Internal and external network communications are essential for CERN. Internally, no less than 35 000 km of optical fibre provide network connectivity throughout the CERN sites. The CERN Data Centre is also the host of the CERN Internet eXchange Point (CIXP), a carrier-neutral exchange point, through which CERN played a central role for the internet’s development: in 1991, 80% of the internet capacity in Europe for international traffic was installed in the CERN Data Centre.
The CERN Data Centre and its remote extension, installed at the Wigner Research Centre for Physics in Budapest, Hungary, also rely heavily on the quality of the network connections linking them. They are connected via three independent and dedicated 100-Gb/s (gigabit per second) fibre-optic lines. Network latency (the time taken between sending data and receiving on the other end) between the two sites, which are 1200 km apart, is about 25 milliseconds.

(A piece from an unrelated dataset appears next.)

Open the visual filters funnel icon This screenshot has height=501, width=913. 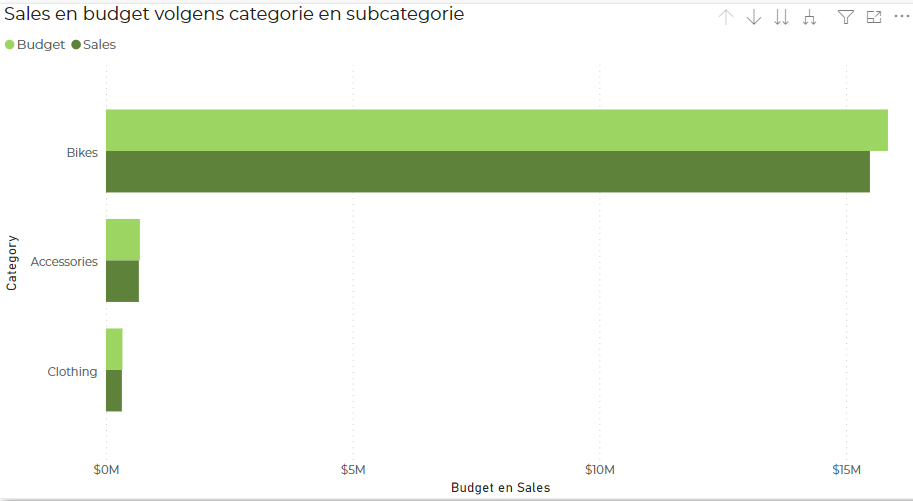point(845,17)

One of the most impressive components of the Worldwide LHC Computing Grid is its networking and connectivity. It can initiate the distribution of data to the hundreds of collaborating institutes worldwide thanks to the excellent connectivity and dedicated networking infrastructure set up at CERN and subsequently worldwide. Since the beginning of the second four-year-long LHC running period, the data transfer rates around the globe also reached new peak rates – between 30 and 40 gigabytes per second continuous rates, around a factor of two higher than had been typical during the LHC Run 1.